Aradığımı mutlaka bulmalıydım. Ne kadar da yorgundum böyle. Yürümekten dizlerimin bağı çözülmüştü. Ayaklarım isyan eder olmuştu.

Yürümeliydim.

Ve hatta koşmalıydım. Bulmalıydım aradığımı. Ama bu kalabalığı nasıl aşacaktım, hiç bilmiyordum.

Yolun sonunu göremiyordum. Kalabalık üstüme üstüme geliyordu sanki. Ayağıma basanlar, omzuma sertçe çarpanlar oluyordu. Sendelesem de düşmüyordum. Hâlâ ayaktaydım.

Düşmemeliydim.

Fırtınaya tutulmamalıydım, sele kapılmamalıydım.
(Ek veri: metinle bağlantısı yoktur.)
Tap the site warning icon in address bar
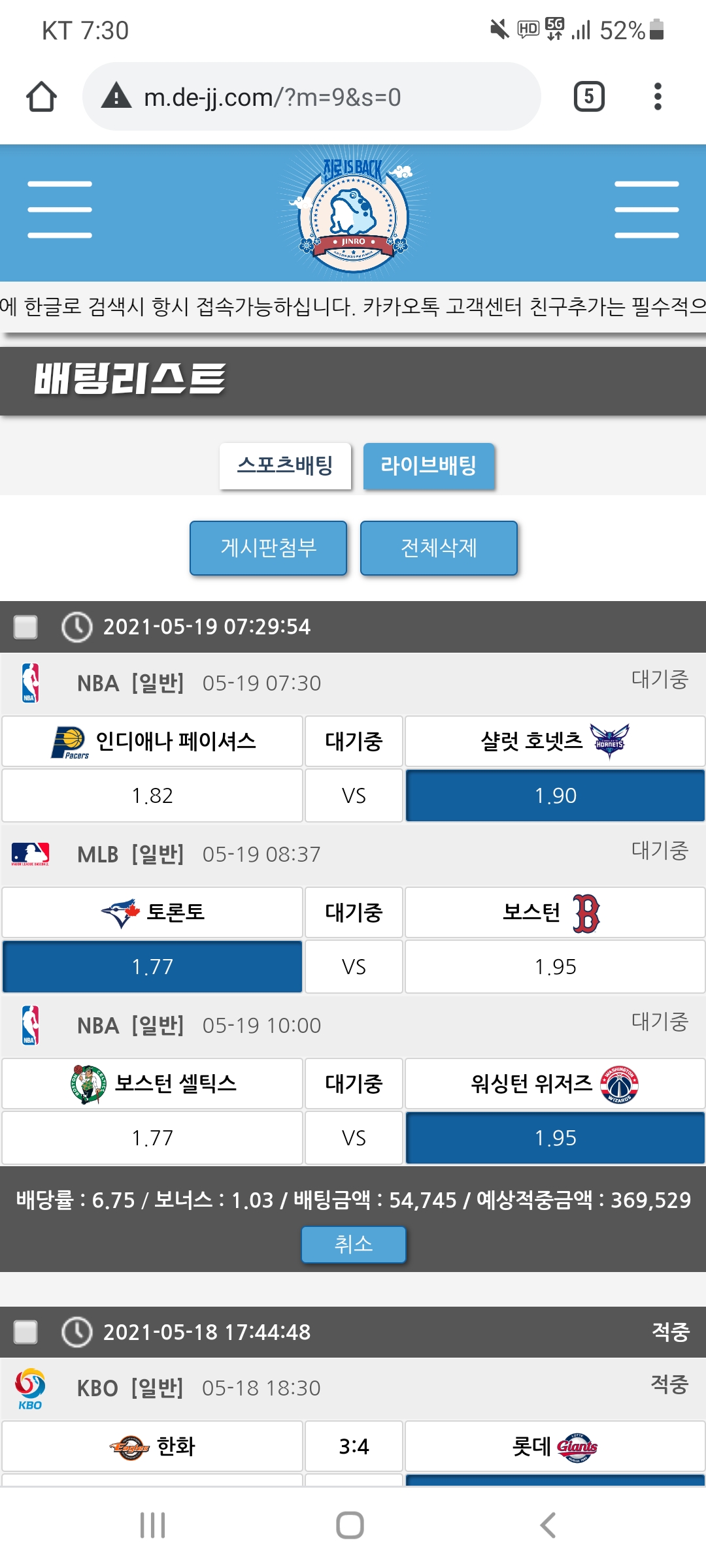Viewport: 706px width, 1568px height. coord(116,97)
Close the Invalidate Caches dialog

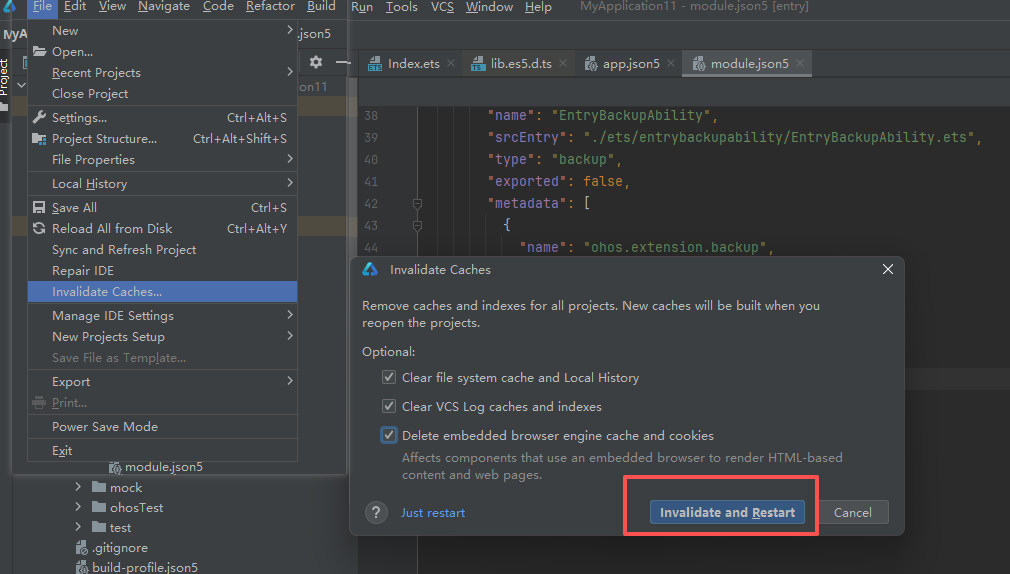(x=887, y=270)
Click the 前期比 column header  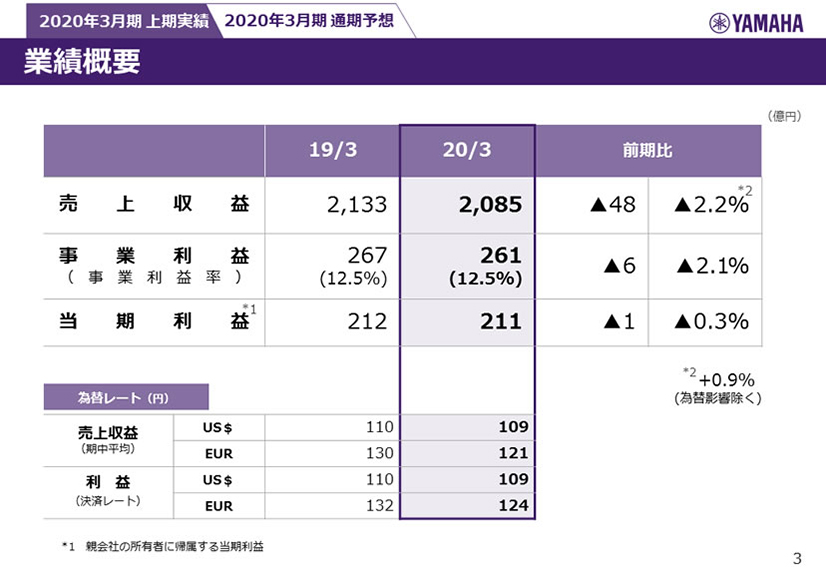647,151
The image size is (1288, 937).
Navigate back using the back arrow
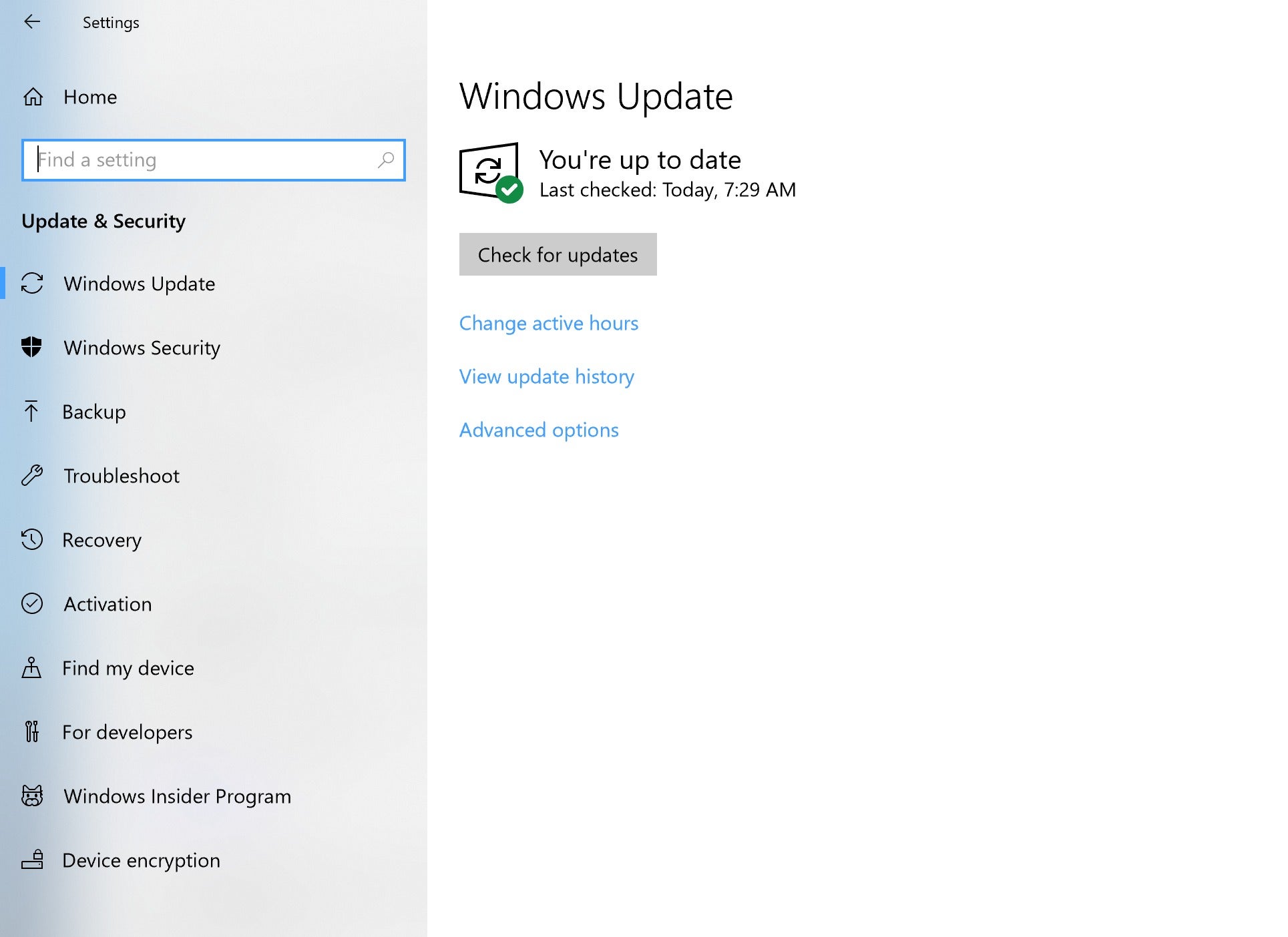click(30, 22)
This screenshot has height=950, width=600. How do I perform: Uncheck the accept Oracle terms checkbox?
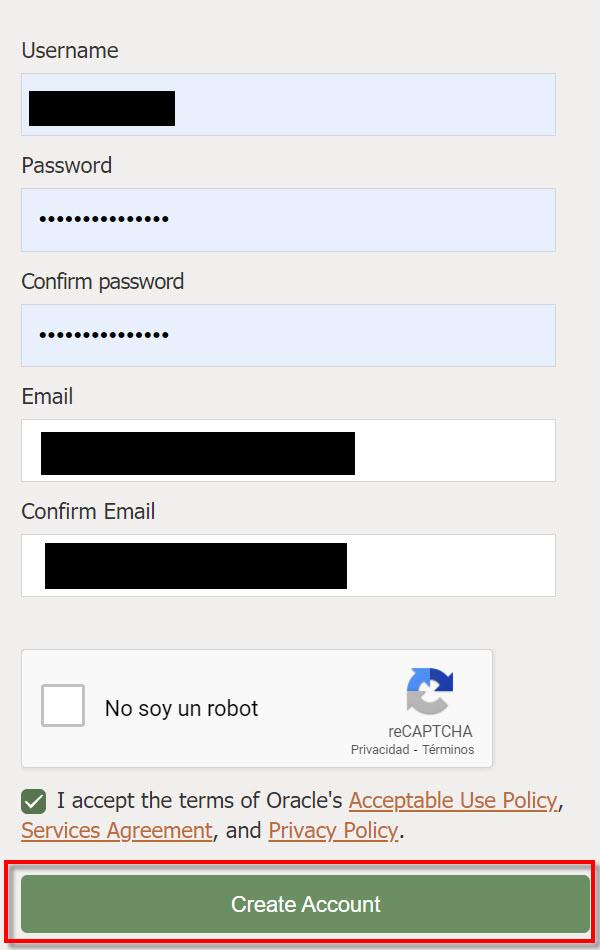(34, 801)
Herkes kendi derdine düşmüş görünüyordu. Hiç kimsenin umurunda değildi etrafındaki diğerleri. Bir an boğulacak gibi oldum. Nefesim daraldı, gözlerim bulanıklaştı, ellerim karıncalandı. Canhıraş bir çığlık atmak istedim, ama sesim çıkmadı. Terin suyun içinde kaldım bir süre.

Davete icabet etmeliydim, ama ayaklarım bir türlü gitmiyordu. Gece mezarlığa düşmüş gibi, kör kuyularda kalmış gibi ürperdim. Vakit ilerledikçe korkularım daha da arttı.

Hava zifiri karanlığa dönüştükçe kalabalık da gittikçe çoğalıyordu. Ay ortalıktan kaybolmuş, yıldızlar yeryüzüne dökülmüştü sanki. Hırdavatçılar, lokantalar, bakkallar, manavlar, kasaplar çoktan kapanmıştı. Evlerin ışıkları sönmüş, kapılar kilitlenmişti. Sokak lambaları yanmıyordu. Güneş hiç doğmayacak, sabah hiç gelmeyecek gibiydi.

Mevsim her zamanki döngüsüyle yine son yaza ermişti. Yapraklar yere dökülmüş, ağaçlar kurumaya dönmüştü. Esen rüzgâr saçlarımı okşuyor, zaman zaman ensemi üşütüyordu…

Düşenin bir daha kalkma şansı yoktu. Düşmemeliydim. Düşersem ezilirdim. Burasının kanunu böyleydi. Düşenin üstüne basılıp geçilirdi.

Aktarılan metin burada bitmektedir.